7 Hazin seçimlerinin ardından AKP'nin savaşa başladığına işaret eden Sebahat, o günden bugüne bini aşkın kişinin yaşamını yitirdiğini ve Kürt halkının binlercesinin de yerinden yurdundan edildiğini söyledi. Sebahat, Kürdistan coğrafyasının topyekun bir abluka altına alındığına değinerek "Her yerde JÖH, PÖH ile bir işgal görüntüsü sergileniyor. Bunu Yüksekova, Şırnak, Sur, Cizre, İdil ve şimdi de Nusaybin'de çok iyi görüyoruz. Bir bütün olarak devletin Kürtlere düşman hukuku ile yaklaştığı bir durum vardır. Bir yandan bölge ziyaretlerinde 'Kürt yurttaşlarım' diye hitaplarda bulunurken bir yandan da yaşam alanları yerle bir ediliyor. Bu kabul edilebilecek bir durum değildir. Bütün bu yaşananların nedeni Nusaybin halkı değildir. Bunların nedeni çözüm ve müzakere sürecini heba eden AKP hükümetinin kendisidir" ifadelerini kullandı.
'Savaş suçu yoksa neden alanlar denetime açılmıyor'
AKP hükümetinin kuşatma altına aldığı bölgelerde savaş suçu işlenmediğini iddia ettiğini ancak bu alanları denetime açmadığını vurgulayan Sebahat, "Yaşananlar o kadar korkunç bir boyuttaki yaşananlar sadece Sur, Cizre ya da Nusaybin halkını değil bir bütün herkesi etkiliyor.
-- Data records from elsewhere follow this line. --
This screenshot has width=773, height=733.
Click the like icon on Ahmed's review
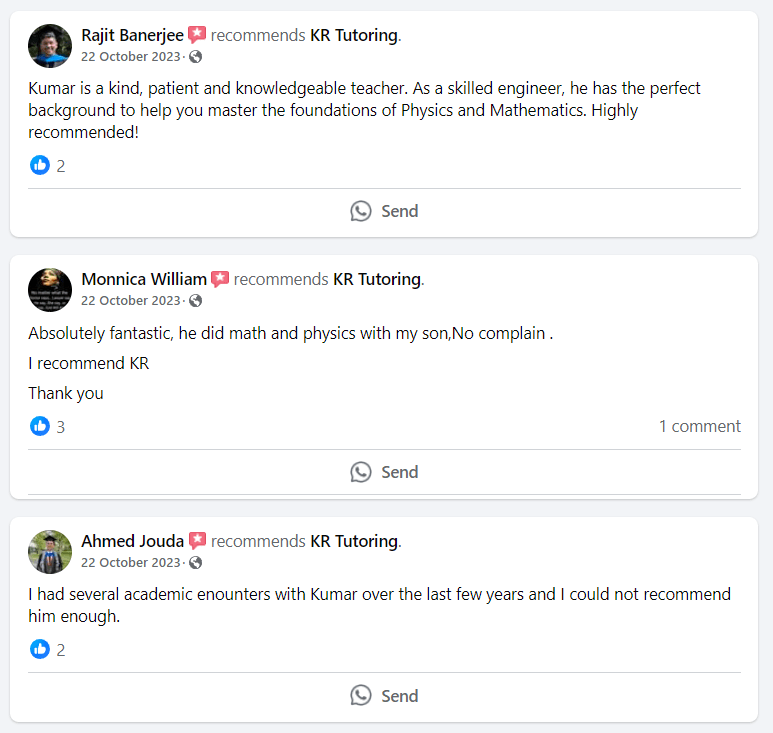pyautogui.click(x=40, y=649)
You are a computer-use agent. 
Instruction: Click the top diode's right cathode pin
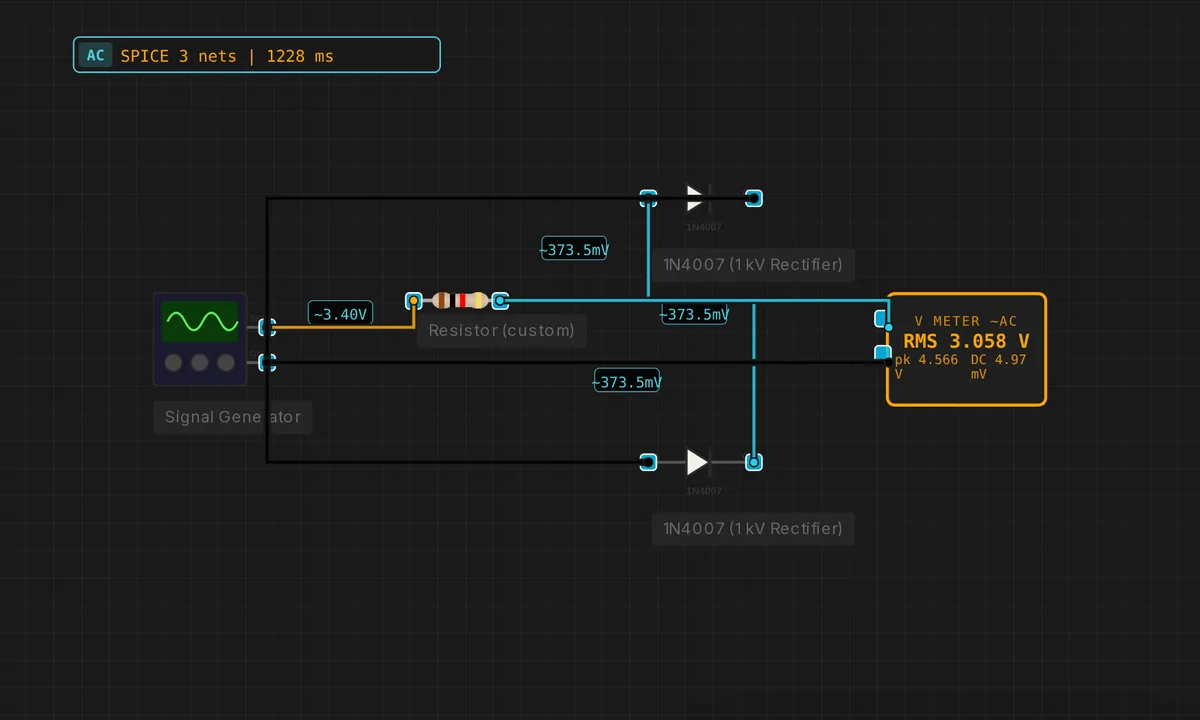coord(754,198)
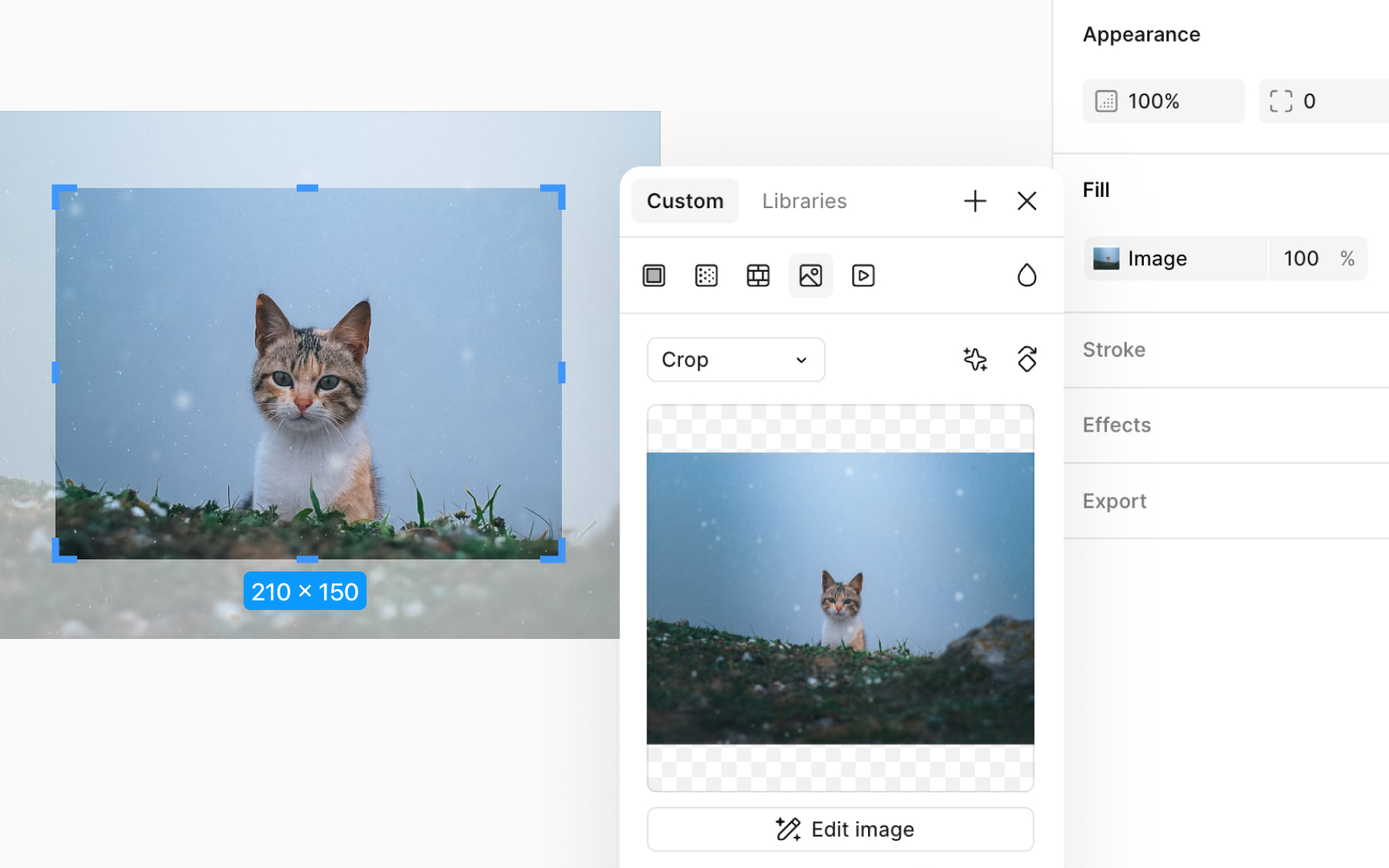The height and width of the screenshot is (868, 1389).
Task: Select the Custom tab
Action: (x=685, y=200)
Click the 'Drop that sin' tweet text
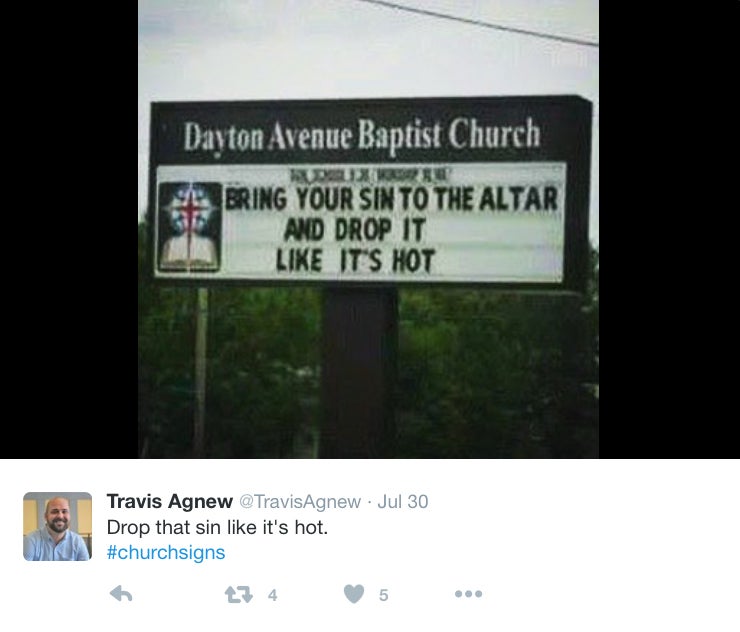Image resolution: width=740 pixels, height=632 pixels. (x=217, y=527)
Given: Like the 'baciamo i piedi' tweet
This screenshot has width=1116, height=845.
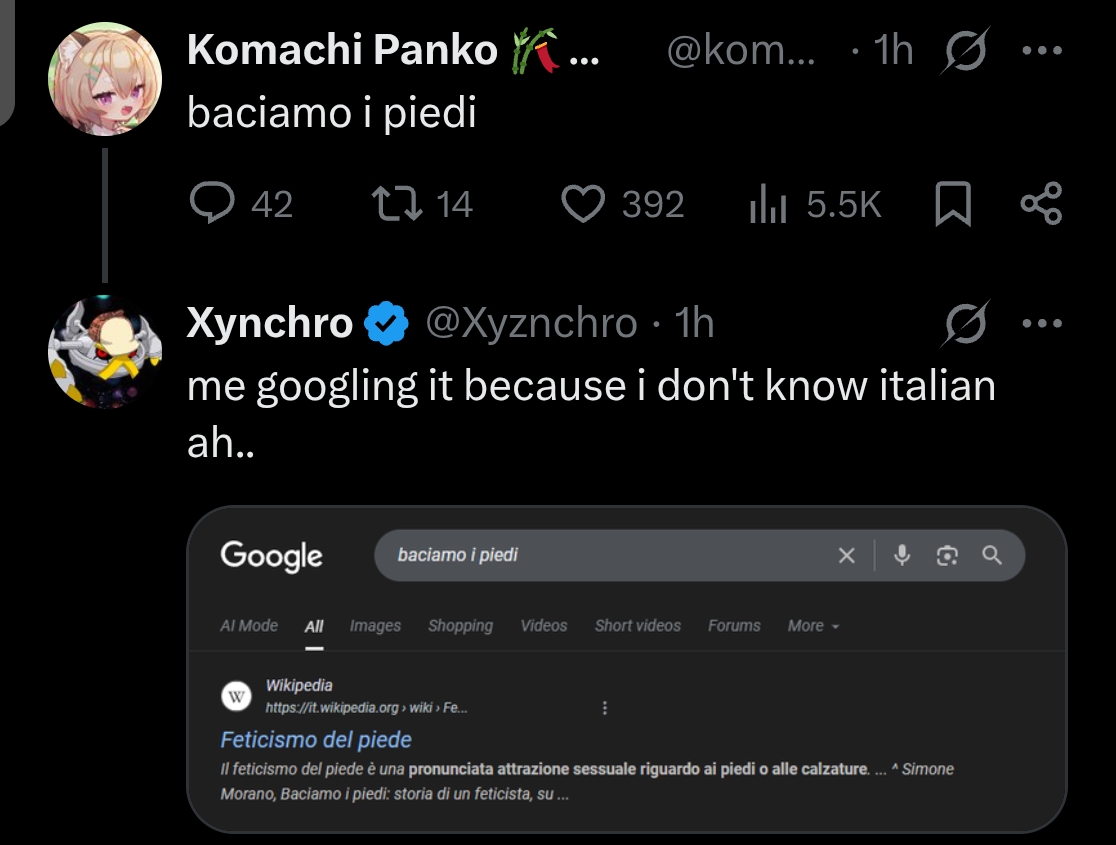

O açıdan bunun mücadelesini vereceğiz. Devlet 'terörle mücadele' adı kapsamında şehirleri, köyleri yerle bir etti. Bu düşman hukukundan başka bir şey değildir. Halkı düşman olarak görüyor ve böyle gördüğü içinde yok ediyor. Güvenlik güçlerine sınırsız yetki vermiş. 'Yargılanmayacaksınız' diyor. Bu yüzden orada bir hukuksuzluğa zemin sunuyor" diye ifade etti.

Yarın yürüyüş yapılacak

Sebahat, "Mardin Ortaköy Mahallesi'nde 3 Haziran günü saat 11.00'de bir buluşma ile yasaklı bölgeye bir yürüyüş yapılarak ablukanın kaldırılması ve sivillerin çıkarılması talep edilecek. Bizler de orada olacağımız gibi genel merkez olarak tüm yurttaşların buna destek vermesini bekliyoruz. İnsanların gene yaşam alanlarına dönmesi için çabamız olacak" dedi.

'Hurşit Külter'i sağ istiyoruz'

Şırnak'ta kuşatmanın devam ettiğine dikkat çeken Sebahat, Şırnak'ta partilerinin il yöneticisinin gözaltında kaybedilmek istendiğini, bu yasaklar kapsamında parti yöneticilerinin katledildiğini de belirterek, "İl yöneticimiz Hurşit Külter'den haber alamıyoruz. Gözaltına alındığına dair görgü tanıkları var bilgi var. Ama bunun karşısına bir cevap alamıyoruz. Kaç gündür vekil arkadaşlarımız ve bizler girişimlerde bulunuyoruz. Ama devlet buna cevap bile vermiyor. Yani bırakalım gözaltına alınıp alınmadığını, işkence görüp görmediğine ve şimdi nerde olduğuna dair hiçbir bilgimiz yok. Bunu da unutmamak gerek Şırnak bu konuda daha öncede faili meçhullerle karşı karşıya kaldı. Ebubekir Deniz ve Serdar Tanış arkadaşlarımız hala kayıp. Arkadaşımızı sağ aldınız sağ istiyoruz" dedi.